[DATA TO USE]
────────

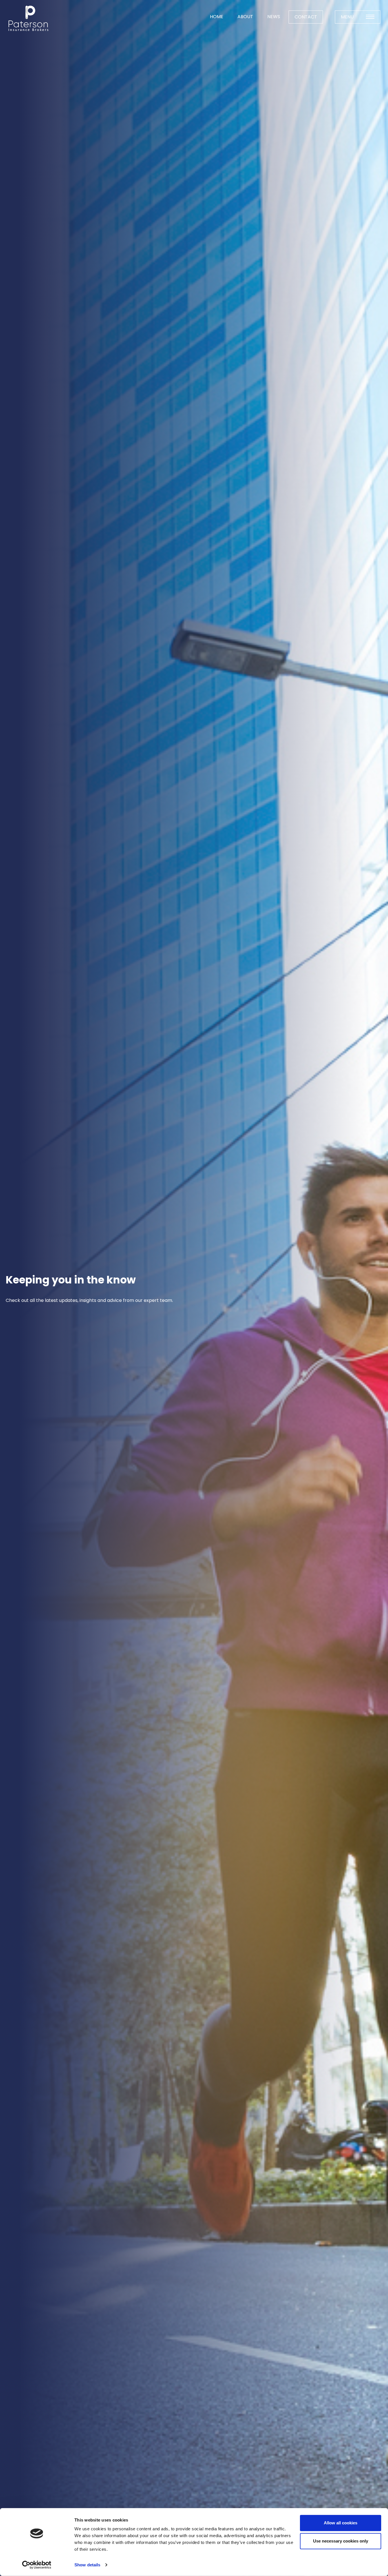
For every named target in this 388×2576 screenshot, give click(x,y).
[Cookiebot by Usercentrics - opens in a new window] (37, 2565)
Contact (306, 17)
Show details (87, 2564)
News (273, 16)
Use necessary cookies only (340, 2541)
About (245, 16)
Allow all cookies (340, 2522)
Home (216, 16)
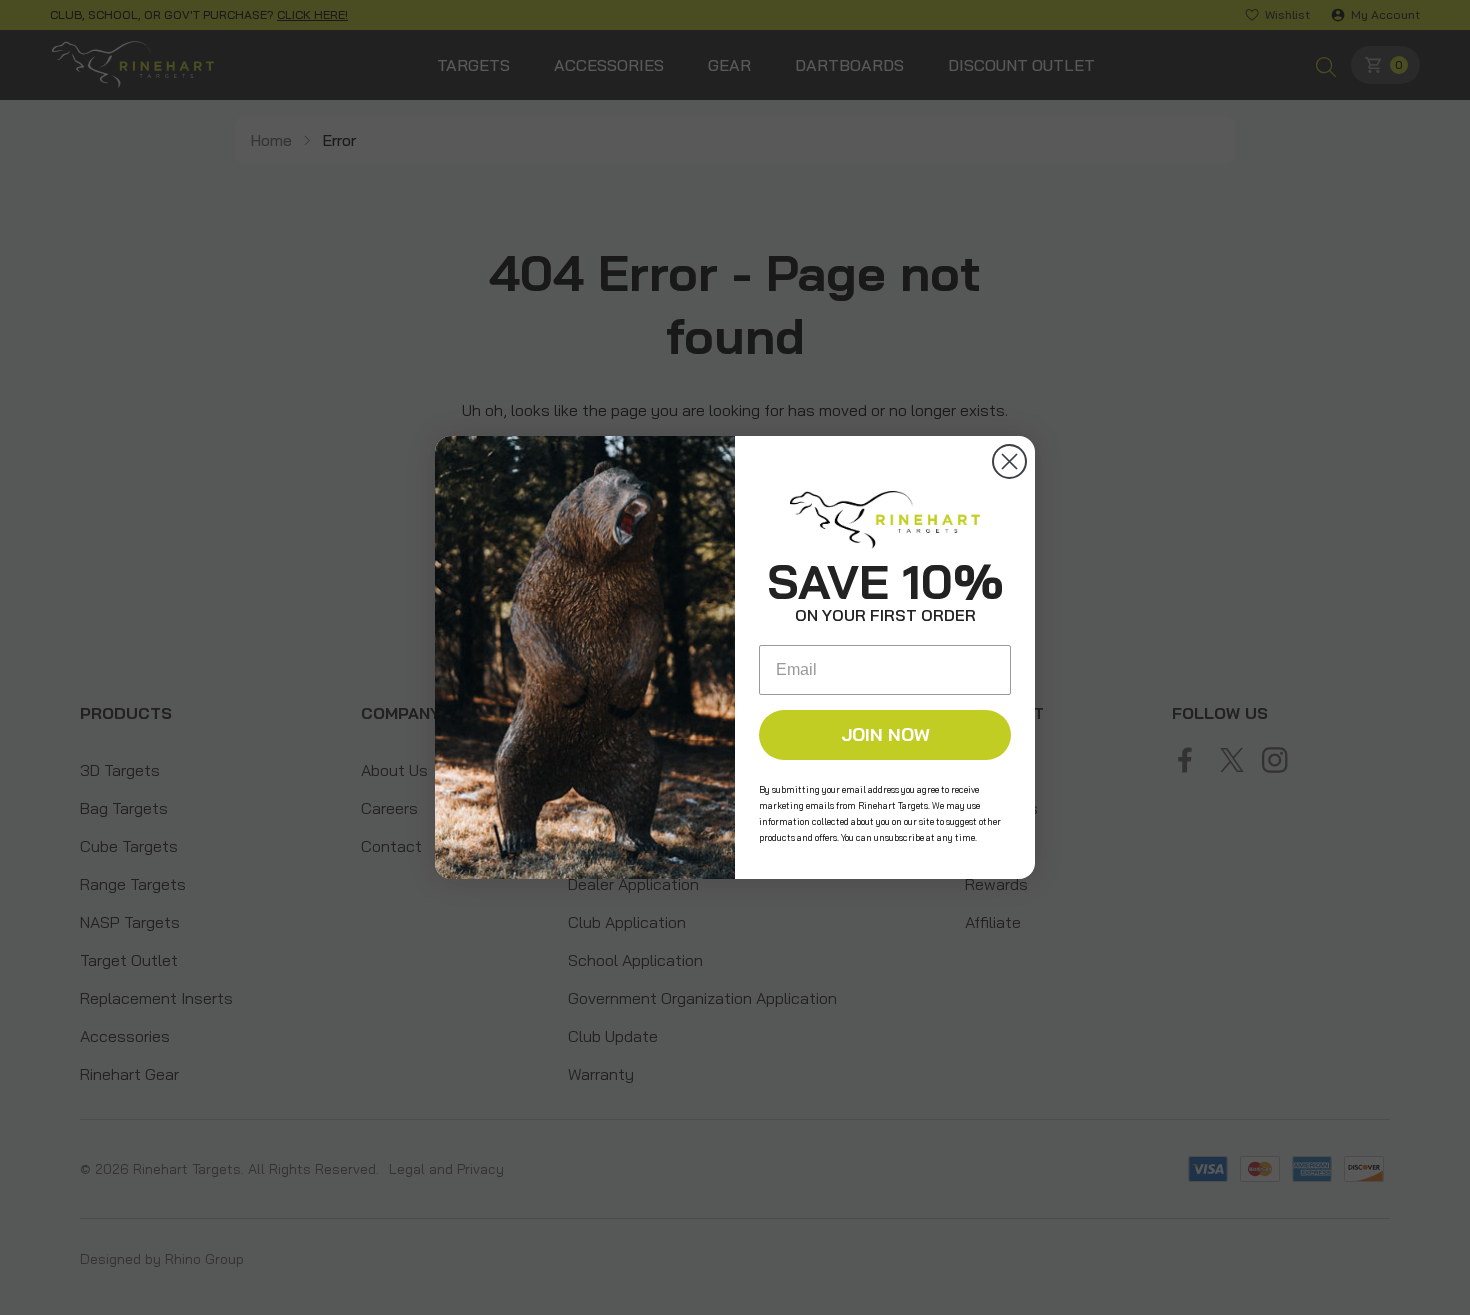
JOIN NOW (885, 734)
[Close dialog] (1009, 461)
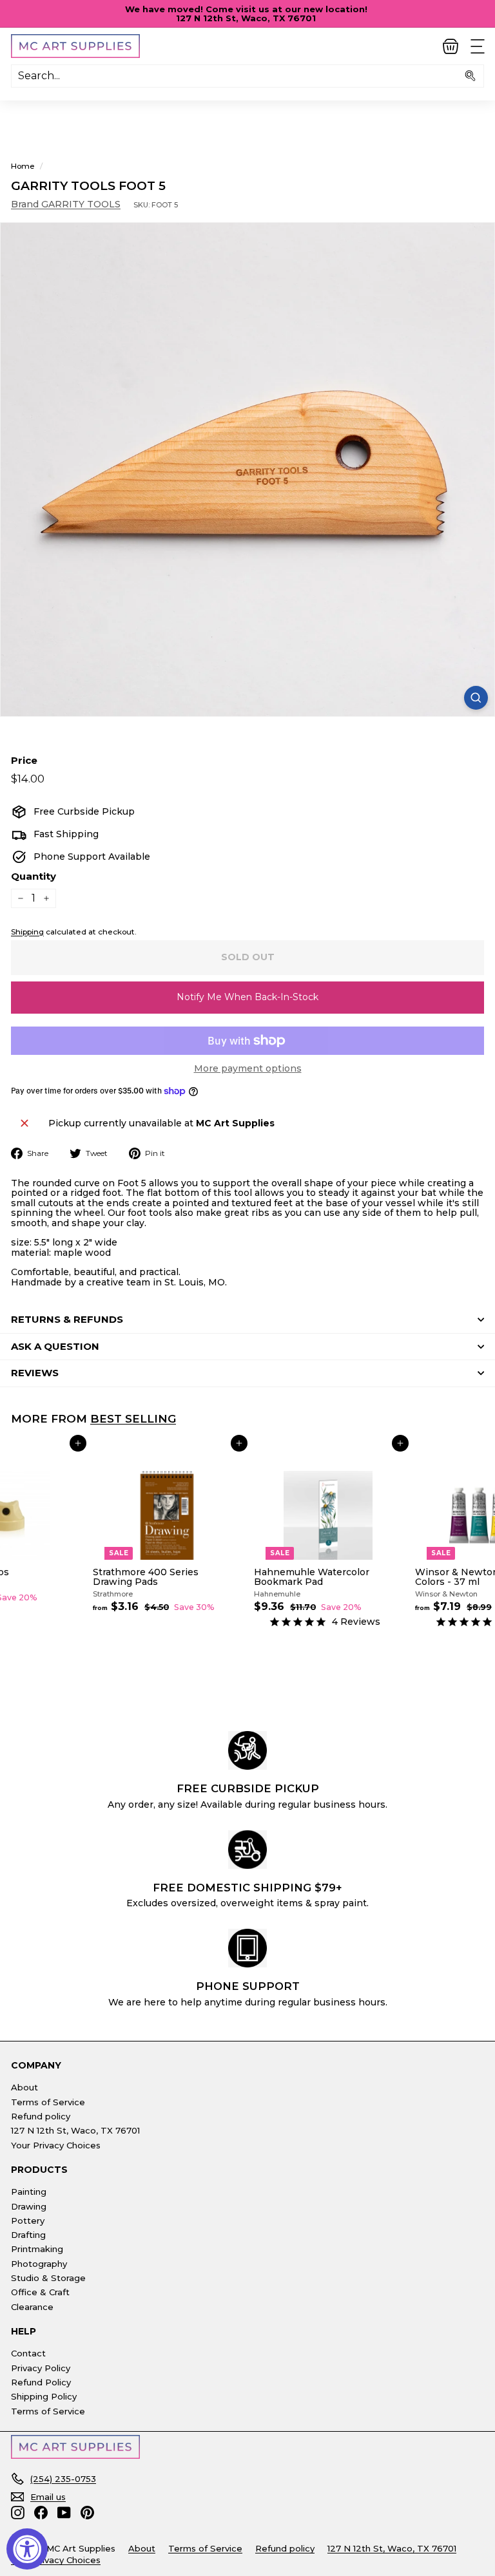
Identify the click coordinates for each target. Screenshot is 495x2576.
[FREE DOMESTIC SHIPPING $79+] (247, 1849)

────────

[WORK REQUIRED] Leave the pictures behind and transcribe every record above exactly.

[WRITTEN REPLY]
For every named target in this 388×2576 screenshot, give click(x,y).
[Cookiebot by Usercentrics - opens in a new window] (37, 2565)
Contact (306, 17)
Show details (87, 2564)
News (273, 16)
Use necessary cookies only (340, 2541)
About (245, 16)
Allow all cookies (340, 2522)
Home (216, 16)
JOIN NOW (885, 734)
[Close dialog] (1009, 461)
Identify the click coordinates for each target. Screenshot is 495x2576.
[FREE DOMESTIC SHIPPING $79+] (247, 1849)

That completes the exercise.